From our Bureau of Socialist Disaster Management

It’s not just the fact that half of the residents of Pinar del Rio lack electricity and water, but that the rest of the island — where there is no hurricane damage — is in the same dire situation.

Hurricane Ian has dealt a lethal punch to Castro, Inc.’s electrical grid, which was already in its death throes before the storm hit the western end of the island.

Never mind the tens of thousands of homes that will never be rebuilt, or the scarcity of food and medications, or the four epidemics currently spreading through the island. Never mind. All this suffering is a small price to pay for a socialist paradise.
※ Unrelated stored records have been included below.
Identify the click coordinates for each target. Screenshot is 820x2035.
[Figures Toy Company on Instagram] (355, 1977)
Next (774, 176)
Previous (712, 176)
Abridged and loosely translated from Diario de Cuba

Three weeks after Hurricane Ian passed through Cuba, almost half of the residents of Pinar del Río remain without electricity, according to official information published by provincial authorities.

” 53.09% of the clients in Pinar del Río now have electricity. Thank you, Cuba, with the support of all of us we are recovering. Force Pinar,” the first secretary of the Communist Party of Cuba (PCC) said on Twitter this Sunday. ) in that territory, Yamilé Ramos Cordero.

In the province, not only the recovery of the electrical networks is going slowly. Also the survey of the homes damaged is moving slowly due to the bureaucracy. The authorities themselves have admitted this in their routine meetings to assess the situation in the territories affected by Hurricane Ian in Cuba.

The situation with electricity also affects food and water supply to the population. Ramos Cordero admitted on Friday that this last service continues to be “the main concern of the population in Pinar del Río.” This weekend the Cuban journalist Julita Osendi lamented the lack of electricity, water and food in that province in a publication denouncing her on her Facebook profile.

whole story HERE in Spanish

1 thought on “Half the population of Cuba’s Pinar del Rio province still without electricity or water”

  1. Nothing is too high a price to pay for a hallowed leftist fantasy like Cuba’s “revolutionary” socialist utopia. What ordinary Cubans may think of it is entirely beside the point. What matters is what foreign leftists think, or at least claim to think, since although useful idiots do exist, the willfully blind outnumber them.